Su juventud y confianza le pueden dar momentos brillantes, pero no será suficiente frente al dominio posicional y la estrategia aplastante del ruso.
El choque de estilos que inclina la balanza
Este enfrentamiento representa la clásica batalla entre luchador y golpeador, un choque que define divisiones enteras. La predicción de Sean Brady se basa en:
- La capacidad de Makhachev para controlar el ritmo y la posición.
- La devastadora precisión de Garry quedará en segundo plano si es llevado al suelo.
- La resistencia y sagacidad del ruso para aguantar y castigar hasta el final.
Si Makhachev consigue un derribo temprano, la pelea se convierte en una sesión de castigo constante y probablemente un final por sumisión o por decisión unánime con dominio total. Garry necesita mantener la distancia, activar el movimiento constante y buscar terminar rápido, porque contra Makhachev no hay margen para errores.
Conclusión: ¿Un paseo para Makhachev o una guerra?

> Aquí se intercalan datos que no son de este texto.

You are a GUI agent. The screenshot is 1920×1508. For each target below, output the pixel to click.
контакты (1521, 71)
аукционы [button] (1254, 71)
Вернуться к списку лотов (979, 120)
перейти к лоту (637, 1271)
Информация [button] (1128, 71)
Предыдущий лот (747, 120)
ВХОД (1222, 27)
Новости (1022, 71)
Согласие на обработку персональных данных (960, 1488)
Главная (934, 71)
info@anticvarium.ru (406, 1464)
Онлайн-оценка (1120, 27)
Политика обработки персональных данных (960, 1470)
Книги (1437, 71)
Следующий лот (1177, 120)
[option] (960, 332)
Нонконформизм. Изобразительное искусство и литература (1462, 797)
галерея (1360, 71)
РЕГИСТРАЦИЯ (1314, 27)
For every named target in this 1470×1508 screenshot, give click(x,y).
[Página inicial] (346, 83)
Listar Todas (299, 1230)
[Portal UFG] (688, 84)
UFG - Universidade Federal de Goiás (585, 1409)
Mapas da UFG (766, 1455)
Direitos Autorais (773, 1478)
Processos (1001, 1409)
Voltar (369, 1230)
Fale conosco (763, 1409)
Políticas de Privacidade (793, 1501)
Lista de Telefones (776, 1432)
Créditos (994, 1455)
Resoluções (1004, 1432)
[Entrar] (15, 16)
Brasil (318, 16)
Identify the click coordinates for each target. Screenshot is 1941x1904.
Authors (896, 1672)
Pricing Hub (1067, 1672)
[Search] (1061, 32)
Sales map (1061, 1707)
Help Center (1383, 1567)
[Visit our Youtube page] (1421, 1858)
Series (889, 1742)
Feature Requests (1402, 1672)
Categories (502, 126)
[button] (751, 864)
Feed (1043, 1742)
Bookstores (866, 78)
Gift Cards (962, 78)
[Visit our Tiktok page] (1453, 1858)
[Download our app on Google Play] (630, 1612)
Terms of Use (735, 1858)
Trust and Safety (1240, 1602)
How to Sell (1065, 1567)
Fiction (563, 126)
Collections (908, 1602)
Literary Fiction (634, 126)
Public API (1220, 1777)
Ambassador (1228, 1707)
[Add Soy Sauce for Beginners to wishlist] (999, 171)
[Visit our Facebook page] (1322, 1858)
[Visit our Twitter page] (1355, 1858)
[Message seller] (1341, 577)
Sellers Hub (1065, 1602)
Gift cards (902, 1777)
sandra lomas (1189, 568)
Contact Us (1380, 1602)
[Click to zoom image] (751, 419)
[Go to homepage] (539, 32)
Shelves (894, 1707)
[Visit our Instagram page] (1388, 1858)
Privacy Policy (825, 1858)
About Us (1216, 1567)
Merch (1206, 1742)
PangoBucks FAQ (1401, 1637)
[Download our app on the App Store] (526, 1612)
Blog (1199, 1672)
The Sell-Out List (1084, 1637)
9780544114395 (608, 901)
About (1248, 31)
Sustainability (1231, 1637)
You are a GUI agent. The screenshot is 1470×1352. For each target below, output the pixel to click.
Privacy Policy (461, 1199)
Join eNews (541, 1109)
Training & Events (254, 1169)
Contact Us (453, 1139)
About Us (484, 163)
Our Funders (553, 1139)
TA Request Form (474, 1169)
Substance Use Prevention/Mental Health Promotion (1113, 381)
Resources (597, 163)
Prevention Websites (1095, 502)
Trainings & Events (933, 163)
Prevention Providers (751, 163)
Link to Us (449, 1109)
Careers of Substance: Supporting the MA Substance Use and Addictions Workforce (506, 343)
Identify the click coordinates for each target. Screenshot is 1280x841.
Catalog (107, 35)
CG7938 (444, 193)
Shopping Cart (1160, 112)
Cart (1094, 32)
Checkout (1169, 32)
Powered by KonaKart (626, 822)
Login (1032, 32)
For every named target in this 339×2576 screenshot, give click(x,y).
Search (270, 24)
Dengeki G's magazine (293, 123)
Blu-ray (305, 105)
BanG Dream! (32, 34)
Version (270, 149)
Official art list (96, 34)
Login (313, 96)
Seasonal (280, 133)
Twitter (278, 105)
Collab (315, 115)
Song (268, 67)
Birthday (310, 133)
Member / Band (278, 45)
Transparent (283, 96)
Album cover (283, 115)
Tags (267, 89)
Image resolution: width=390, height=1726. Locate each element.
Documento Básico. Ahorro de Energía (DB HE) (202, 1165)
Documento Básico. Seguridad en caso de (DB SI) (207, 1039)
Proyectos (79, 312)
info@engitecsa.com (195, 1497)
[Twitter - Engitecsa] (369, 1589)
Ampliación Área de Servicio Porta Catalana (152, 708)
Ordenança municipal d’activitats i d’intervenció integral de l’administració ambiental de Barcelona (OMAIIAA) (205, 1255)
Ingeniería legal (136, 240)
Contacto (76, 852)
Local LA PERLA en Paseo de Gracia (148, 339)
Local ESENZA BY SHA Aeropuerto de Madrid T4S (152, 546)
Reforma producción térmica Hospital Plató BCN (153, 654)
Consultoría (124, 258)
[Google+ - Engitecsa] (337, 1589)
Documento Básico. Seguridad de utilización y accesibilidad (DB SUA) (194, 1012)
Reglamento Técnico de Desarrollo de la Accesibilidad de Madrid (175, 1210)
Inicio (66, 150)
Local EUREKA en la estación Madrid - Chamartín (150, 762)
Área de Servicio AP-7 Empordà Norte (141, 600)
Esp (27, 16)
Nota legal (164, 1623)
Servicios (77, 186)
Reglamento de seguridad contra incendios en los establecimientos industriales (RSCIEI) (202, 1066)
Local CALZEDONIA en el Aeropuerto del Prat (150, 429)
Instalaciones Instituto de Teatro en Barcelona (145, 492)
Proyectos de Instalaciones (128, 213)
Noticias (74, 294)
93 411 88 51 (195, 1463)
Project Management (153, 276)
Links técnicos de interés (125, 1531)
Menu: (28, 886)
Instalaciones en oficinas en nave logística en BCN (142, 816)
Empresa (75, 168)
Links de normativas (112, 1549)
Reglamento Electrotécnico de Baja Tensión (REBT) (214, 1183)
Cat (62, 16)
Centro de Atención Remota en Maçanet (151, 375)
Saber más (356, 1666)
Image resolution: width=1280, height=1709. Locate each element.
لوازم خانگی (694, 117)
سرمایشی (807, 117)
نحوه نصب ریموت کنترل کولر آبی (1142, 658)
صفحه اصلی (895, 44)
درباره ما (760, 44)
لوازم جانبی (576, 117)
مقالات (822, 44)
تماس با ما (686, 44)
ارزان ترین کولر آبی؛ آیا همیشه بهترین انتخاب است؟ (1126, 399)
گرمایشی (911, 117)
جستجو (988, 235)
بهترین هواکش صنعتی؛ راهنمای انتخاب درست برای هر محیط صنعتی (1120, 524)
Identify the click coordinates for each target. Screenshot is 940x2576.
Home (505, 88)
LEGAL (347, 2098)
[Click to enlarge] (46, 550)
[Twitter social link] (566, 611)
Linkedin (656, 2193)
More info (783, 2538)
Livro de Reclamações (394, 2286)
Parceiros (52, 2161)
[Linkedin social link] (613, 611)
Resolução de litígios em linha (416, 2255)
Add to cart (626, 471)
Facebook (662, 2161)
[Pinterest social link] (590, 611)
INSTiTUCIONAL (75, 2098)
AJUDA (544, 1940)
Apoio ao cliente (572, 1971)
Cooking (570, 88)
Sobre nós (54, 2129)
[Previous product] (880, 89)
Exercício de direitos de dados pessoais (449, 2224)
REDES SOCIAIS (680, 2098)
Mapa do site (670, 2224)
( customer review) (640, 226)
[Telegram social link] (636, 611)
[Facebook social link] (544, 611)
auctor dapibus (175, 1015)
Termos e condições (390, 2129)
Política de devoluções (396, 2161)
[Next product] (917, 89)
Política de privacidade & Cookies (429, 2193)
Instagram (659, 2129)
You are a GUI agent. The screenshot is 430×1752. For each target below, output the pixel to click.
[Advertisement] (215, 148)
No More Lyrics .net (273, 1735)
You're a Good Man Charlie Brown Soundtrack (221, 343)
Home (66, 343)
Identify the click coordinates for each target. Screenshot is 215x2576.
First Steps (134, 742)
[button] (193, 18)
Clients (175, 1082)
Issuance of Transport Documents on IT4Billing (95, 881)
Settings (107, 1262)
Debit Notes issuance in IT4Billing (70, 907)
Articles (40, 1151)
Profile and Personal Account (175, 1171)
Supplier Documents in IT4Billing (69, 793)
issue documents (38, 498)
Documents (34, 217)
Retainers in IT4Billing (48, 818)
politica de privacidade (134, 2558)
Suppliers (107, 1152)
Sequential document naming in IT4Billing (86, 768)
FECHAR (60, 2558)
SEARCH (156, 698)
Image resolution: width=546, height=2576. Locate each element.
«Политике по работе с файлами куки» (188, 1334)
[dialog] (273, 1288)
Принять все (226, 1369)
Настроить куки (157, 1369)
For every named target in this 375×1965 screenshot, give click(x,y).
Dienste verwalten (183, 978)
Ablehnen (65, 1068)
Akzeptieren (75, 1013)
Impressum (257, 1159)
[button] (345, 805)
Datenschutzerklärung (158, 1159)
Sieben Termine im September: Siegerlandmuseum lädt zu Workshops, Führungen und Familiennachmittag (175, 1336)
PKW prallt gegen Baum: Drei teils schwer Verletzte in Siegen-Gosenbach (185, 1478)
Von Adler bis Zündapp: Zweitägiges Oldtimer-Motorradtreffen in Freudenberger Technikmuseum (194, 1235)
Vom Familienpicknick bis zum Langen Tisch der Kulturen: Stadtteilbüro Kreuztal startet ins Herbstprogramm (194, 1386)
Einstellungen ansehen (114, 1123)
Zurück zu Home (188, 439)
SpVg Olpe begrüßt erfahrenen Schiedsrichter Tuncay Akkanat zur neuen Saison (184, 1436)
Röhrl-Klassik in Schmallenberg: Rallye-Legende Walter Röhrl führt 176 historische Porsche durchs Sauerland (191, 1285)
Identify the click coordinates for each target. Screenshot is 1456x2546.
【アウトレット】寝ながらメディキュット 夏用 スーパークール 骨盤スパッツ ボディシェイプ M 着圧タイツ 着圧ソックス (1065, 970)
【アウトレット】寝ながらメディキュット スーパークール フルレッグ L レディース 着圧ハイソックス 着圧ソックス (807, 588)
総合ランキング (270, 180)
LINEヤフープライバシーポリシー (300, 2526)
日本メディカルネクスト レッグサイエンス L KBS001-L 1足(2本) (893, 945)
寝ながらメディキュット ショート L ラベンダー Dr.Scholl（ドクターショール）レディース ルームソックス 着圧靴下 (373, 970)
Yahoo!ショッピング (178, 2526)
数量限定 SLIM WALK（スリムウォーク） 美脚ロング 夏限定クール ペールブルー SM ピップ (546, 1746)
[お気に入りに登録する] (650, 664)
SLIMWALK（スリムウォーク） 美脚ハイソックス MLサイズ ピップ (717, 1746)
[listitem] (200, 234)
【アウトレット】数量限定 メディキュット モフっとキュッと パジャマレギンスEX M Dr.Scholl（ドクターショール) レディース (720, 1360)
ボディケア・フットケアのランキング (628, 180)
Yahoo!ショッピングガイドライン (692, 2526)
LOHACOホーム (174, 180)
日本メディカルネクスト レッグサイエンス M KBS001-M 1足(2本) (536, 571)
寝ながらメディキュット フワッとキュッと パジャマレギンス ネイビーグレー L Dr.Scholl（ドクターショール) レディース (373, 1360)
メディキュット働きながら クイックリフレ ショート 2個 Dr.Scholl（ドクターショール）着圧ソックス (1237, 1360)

Sean Brady no se anda con rodeos: Islam Makhachev tiene la llave para destrozar a Ian Machado Garry. El ruso es un titán del grappling, un especialista en control y sumisión que “rompe el juego” de cualquier striker que no esté a su nivel en la tabla de lucha. Para el joven irlandés la pelea pinta complicada, porque no se trata solo de valentía o precisión, sino de poder dominar la jaula desde la base.
Si la pelea se da, será un choque técnico brutal y un test de fuego para Garry, quien debe mejorar su lucha para no terminar sucumbiendo ante el peor enemigo posible en peso wélter: la máquina rusa llamada Islam Makhachev.